I also did not teach them the value of visiting and looking after the elderly or the infirm because I was so caught up with my job and volunteer responsibilities.

I would speak more openly about suffering and injustice and our response

Although it is important to have a happy home, I would be more realistic with my children and talk more openly about the pain and suffering and evil in the world, at an appropriate age. I would share coping skills with them, and possible ways of thinking about and responding to what happens in the world.

I would include warnings about abusive behavior and train them in assertiveness

In teaching our children about respect for others, I would also include warnings about when blind respect can go wrong. I would be more open, once again, at an appropriate age, about signs of abuse. I would teach them about discernment and what emotional abuse looks and feels like. I would teach them how to say no and set boundaries.
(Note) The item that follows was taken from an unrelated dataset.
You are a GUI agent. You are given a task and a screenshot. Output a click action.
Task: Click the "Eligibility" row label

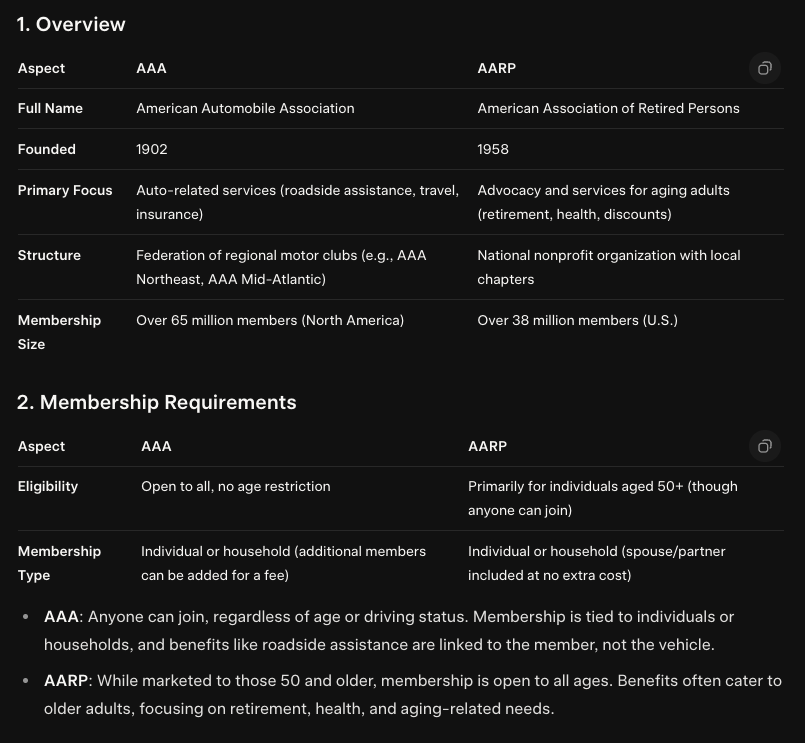[48, 486]
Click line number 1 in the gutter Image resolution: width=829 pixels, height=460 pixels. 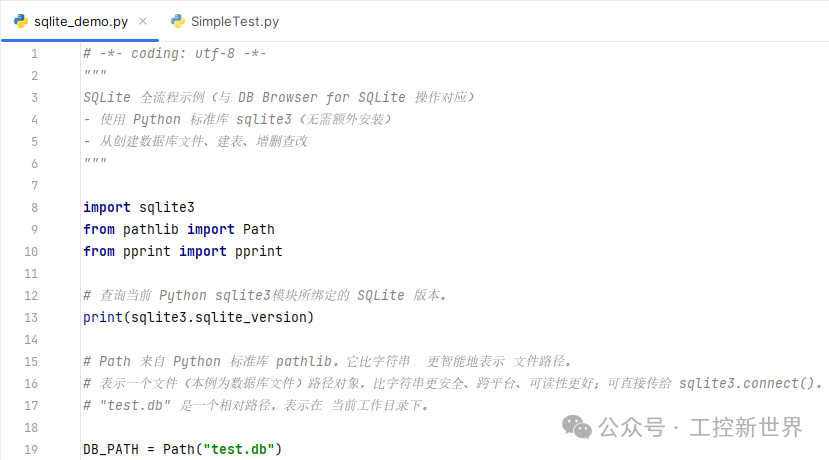(34, 53)
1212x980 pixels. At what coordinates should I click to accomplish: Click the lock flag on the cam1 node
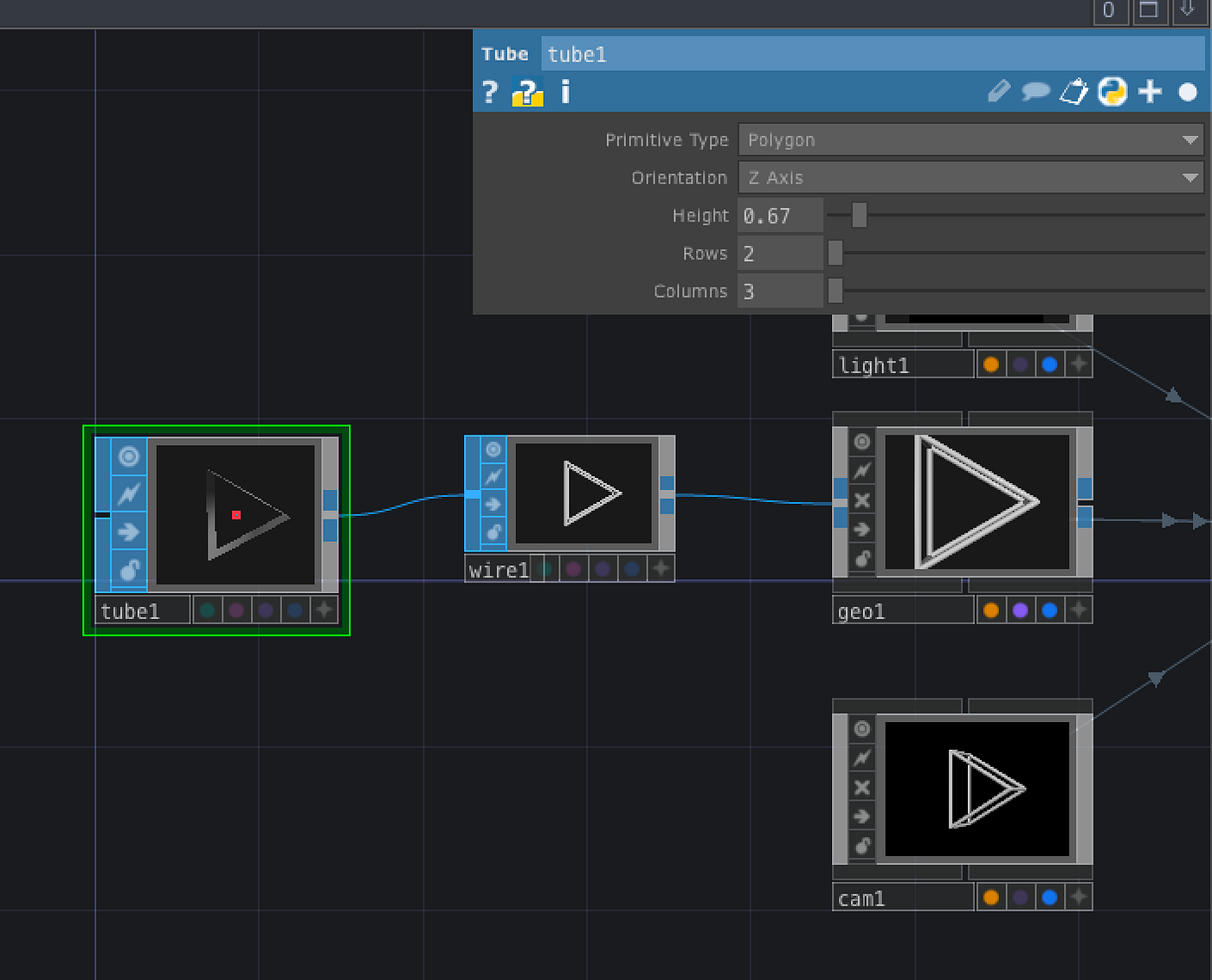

I would be involved in talking about sex

I left the sex talks to my husband and I would be involved in this important area if I had it to do over again. A wife and mother has much to contribute and I missed my chance.

I would emphasize the importance of good communication skills

All of our lives we are going to be communicating with people and our success will depend to a great degree on our relational skills. We must model good communication skills to our children and I fell short in this area. Our sons turned out to be fairly good communicators, however, I notice areas where they could have benefited from skills such as negotiation and conflict resolution. Later in life I took helpful training in these areas. I wish this training would have been available to me much earlier because then my family might have enjoyed the long term benefits.

Those are a few of the things I would change. There is little point in living with remorse, as a parent. I know I did the best I knew to do at the time and I was aware that I wouldn’t be a perfect parent. None of us are. But we can still learn, even later in life, and become more effective in our various leadership roles. Maybe others can even learn from the areas where we failed. I’m hopeful that in some way what I have gleaned will be helpful to others. I have a undying admiration for those who take on the life-long responsibility of parenting.